Of course Canada has its problems. We’d like to lower our crime
rate, but it is under relative control, and, the fact is, we live in
a safe country. We struggle with our health-care system, trying to
find a balance between universality and affordability. But no person
in this country is denied medical care for lack of money, no child
need go without a vaccination. Oh yes, we have our concerns, but in
the global scheme of things we are so well off. Have you ever
stopped to look at the oranges and apples piled high as mountains in
supermarkets from Sicamous, B.C., to Twillingate, Nfld.? Have you
paused to think about the choice of meat, fish, vegetables, cheese,
bread, cereals, cookies, chips, dips and pop we have? Or even about
the number of banks, clothing stores and restaurants?
And think of our history. For the greater part, the pain and
violence, tragedy, horror and evil that have scarred for ever the
history of too many countries are largely absent from our past.
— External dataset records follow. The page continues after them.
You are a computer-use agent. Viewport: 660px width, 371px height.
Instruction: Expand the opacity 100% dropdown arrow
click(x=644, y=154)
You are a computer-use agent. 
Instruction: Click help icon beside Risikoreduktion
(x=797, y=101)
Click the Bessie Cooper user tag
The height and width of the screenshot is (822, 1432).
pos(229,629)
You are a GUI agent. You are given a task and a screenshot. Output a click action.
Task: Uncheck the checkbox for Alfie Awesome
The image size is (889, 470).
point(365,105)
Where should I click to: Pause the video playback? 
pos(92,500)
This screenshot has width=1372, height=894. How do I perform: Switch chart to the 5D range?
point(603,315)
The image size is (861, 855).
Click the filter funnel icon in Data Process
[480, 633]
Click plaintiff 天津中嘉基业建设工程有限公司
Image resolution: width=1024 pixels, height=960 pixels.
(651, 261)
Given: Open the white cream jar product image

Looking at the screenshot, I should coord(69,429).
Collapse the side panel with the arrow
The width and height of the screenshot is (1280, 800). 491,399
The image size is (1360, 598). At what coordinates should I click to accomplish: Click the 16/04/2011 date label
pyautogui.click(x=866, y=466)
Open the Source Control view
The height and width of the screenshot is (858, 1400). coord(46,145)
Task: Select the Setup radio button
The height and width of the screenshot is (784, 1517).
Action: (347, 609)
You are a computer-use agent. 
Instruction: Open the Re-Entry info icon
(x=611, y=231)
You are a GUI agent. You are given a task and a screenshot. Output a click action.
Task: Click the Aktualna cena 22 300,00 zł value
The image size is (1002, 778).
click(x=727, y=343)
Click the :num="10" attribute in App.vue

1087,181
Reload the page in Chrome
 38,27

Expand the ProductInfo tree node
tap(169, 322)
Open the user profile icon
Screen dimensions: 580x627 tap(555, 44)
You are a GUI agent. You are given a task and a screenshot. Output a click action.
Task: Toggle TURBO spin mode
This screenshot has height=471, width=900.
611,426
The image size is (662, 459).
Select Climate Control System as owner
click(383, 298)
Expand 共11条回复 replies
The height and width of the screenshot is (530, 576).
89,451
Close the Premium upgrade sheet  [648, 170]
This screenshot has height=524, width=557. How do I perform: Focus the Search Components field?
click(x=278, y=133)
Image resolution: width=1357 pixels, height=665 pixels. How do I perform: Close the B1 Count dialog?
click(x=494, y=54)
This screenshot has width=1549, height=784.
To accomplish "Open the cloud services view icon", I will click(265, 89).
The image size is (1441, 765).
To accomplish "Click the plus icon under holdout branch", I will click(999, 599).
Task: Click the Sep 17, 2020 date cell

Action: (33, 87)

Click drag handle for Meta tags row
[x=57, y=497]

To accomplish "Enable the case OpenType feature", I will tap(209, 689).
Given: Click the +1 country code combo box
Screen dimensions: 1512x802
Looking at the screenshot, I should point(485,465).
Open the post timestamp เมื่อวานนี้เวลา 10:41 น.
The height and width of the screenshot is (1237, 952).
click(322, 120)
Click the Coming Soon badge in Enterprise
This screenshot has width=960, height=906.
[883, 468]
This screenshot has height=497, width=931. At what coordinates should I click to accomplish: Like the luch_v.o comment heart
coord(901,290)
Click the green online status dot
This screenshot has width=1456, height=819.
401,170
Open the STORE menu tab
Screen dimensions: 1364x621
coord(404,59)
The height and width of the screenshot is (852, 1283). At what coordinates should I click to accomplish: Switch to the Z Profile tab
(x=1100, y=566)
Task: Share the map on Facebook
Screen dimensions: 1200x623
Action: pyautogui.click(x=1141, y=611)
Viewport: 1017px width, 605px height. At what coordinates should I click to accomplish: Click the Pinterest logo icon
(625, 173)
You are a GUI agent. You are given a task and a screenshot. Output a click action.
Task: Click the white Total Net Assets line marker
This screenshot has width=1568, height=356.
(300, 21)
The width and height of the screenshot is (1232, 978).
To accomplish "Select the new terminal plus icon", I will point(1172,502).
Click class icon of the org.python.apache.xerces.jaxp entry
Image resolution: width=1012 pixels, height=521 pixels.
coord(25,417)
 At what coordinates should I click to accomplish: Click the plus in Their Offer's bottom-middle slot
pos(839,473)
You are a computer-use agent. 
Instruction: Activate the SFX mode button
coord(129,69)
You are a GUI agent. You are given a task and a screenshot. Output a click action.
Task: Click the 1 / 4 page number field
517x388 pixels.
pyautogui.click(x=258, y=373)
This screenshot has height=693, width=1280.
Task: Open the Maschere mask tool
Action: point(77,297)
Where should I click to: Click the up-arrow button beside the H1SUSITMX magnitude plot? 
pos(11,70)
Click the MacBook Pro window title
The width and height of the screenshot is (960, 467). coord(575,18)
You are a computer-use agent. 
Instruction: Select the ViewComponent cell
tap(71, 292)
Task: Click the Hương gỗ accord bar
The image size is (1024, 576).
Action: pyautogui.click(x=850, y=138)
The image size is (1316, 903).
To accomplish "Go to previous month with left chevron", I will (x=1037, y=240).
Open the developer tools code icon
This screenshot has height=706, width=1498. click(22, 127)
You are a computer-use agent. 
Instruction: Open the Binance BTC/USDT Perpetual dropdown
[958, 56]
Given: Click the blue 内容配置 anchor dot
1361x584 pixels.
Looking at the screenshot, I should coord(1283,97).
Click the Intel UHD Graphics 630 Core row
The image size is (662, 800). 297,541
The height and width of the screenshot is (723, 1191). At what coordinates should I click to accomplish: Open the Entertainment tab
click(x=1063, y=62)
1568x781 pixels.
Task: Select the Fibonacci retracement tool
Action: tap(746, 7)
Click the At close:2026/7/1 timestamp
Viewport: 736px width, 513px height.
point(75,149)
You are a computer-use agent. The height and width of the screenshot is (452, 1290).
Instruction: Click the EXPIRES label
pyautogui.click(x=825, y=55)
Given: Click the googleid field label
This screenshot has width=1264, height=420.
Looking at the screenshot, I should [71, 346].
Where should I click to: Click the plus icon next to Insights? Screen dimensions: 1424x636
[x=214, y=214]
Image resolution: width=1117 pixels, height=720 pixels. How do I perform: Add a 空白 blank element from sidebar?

There’s no denying we’ve had our trials and times of shame, but
dark though they may have been, they pale by comparison with events
that have shaped many other nations.
Our
cities, too, are gems. Take Toronto, where I have chosen to live. My
adopted city never fails to thrill me with its racial, linguistic,
cultural – not to mention lifestyle – diversity. On any ordinary
day on the city’s streets and subway, in stores and restaurants, I
can hear the muted ebb and flow – the sweet chorus – of 20
different tongues. At any time of day, I can feast on food from six
different continents, from Greek souvlakia to Thai mango salad, from
Italian prosciutto to French bouillabaisse, from Ecuadorian empanada
to Jamaican jerk chicken, from Indian lamb curry to Chinese lobster
in ginger and green onion (with a side order of greens in oyster
sauce). Indeed, one could probably eat in restaurants every week for
a year and never have to eat of the same cuisine twice.
And do all these people get along? Well, they all live in a
situation of relative harmony, cooperation and peace. They certainly
aren’t terrorizing, torturing and massacring one another. They’re
not igniting pubs, cars and schools with explosives that blind,
cripple and maim. And they’re not killing children with machetes,
cleavers and axes. Dislike – rancour – may exist in pockets here
and there, but not, I believe, hatred on the scale of such
blistering intensity that we see elsewhere. Is Canada a successful
experiment in racial harmony and peaceful coexistence? Yes, I would
say so, proudly.
Much
as I often love and admire the countries I visit and their people, I
can’t help but notice when I go abroad that most people in France
look French, most in Italy, Italian. In Sweden they look Swedish and
in Japan they look Japanese. Beautiful, absolutely beautiful. But
where’s the variety? I ask myself. Where’s the mix, the spice,
the funk?
Well, it’s here, right here in Canada – my Canada. When I, as
an aboriginal citizen of this country, find myself thinking about
all the people we’ve received into this homeland of mine, this
beautiful country, when I think of the millions of people we’ve
given safe haven to, following agony, terror, hunger and great
sadness in their own home countries, well, my little Cree heart just
puffs up with pride. And I walk the streets of Toronto, the streets
of Canada, the streets of my home, feeling tall as a maple.